Civil war does not have to be inevitable. Even in the hours following the attack on the Shia mosque, a non-sectarian demonstration by Shia and Sunni workers against the attack occurred in Baghdad. Salam Obaidi (NGO worker, Baghdad) was quoted by the BBC 23 February 2006 – "I am always asked about the divisions in Iraq and I always say there is no difference between Sunni and Shia. I am both – my mother is Shia, my father is Sunni. People here are too busy suffering in their daily lives. When there is no gas for cooking or heating this crisis becomes your priority, not the differences between you and other Iraqis". Here Salam points to the way forward for the working class and poor of Iraq.

Amidst the occupation, sectarian conflict and chaos there is a real potential to build a united working class movement against imperialism, capitalism and the sectarian parties/factions, and religious leaders. This unity could be built around the issues that unite the working class: the 80% opposition amongst Iraqis to the US occupation; the 70% unemployment and underemployment, the inflation, food shortages, lack of electricity, clean water; the desire by all Iraqis to live safe and free from attack by US Imperialism, the Ministry of Interior death squads or sectarian organisations and their paramilitary armies.
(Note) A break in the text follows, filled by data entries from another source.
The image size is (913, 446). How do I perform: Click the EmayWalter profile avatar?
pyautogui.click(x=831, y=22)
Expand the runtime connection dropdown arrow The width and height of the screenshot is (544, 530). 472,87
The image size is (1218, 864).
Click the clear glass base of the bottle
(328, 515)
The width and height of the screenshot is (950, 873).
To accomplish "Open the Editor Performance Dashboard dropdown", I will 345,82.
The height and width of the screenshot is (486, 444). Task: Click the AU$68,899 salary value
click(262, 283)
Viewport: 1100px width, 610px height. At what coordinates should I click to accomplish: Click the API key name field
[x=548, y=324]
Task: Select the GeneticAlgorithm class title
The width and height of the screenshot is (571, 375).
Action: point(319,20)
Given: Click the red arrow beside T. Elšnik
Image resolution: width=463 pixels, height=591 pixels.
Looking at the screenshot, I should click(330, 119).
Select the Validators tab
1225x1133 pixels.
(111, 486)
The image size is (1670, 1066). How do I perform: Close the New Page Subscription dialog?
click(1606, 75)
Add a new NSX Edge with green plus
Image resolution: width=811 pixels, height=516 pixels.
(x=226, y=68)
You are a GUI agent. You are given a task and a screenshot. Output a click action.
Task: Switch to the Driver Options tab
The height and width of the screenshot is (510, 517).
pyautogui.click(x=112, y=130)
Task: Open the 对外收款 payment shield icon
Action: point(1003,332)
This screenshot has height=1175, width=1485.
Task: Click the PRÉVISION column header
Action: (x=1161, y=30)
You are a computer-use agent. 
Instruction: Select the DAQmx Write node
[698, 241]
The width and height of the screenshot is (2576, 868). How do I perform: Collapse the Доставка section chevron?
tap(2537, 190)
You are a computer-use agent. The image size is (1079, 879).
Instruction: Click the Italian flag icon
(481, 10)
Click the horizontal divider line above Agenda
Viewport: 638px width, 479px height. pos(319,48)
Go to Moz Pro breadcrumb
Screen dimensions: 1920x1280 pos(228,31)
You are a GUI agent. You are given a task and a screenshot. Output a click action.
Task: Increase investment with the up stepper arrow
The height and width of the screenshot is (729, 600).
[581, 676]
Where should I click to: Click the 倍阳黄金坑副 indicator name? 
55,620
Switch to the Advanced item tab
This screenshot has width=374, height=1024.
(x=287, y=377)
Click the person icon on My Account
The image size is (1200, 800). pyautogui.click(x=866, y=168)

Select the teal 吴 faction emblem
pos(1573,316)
This unity could be built through the fledgling trade unions adopting a programmme based around the above issues and advocating united working class action to fight the occupation and all of its consequences. But trade union opposition alone would not be enough, it is also necessary to establish a non-sectarian working class party based on a socialist programme that could unite all working class Iraqis in a struggle against imperialism and for socialism. If such a party does not emerge from the struggles in Iraq then a sectarian civil war and the break up of Iraq at some point now seems inevitable.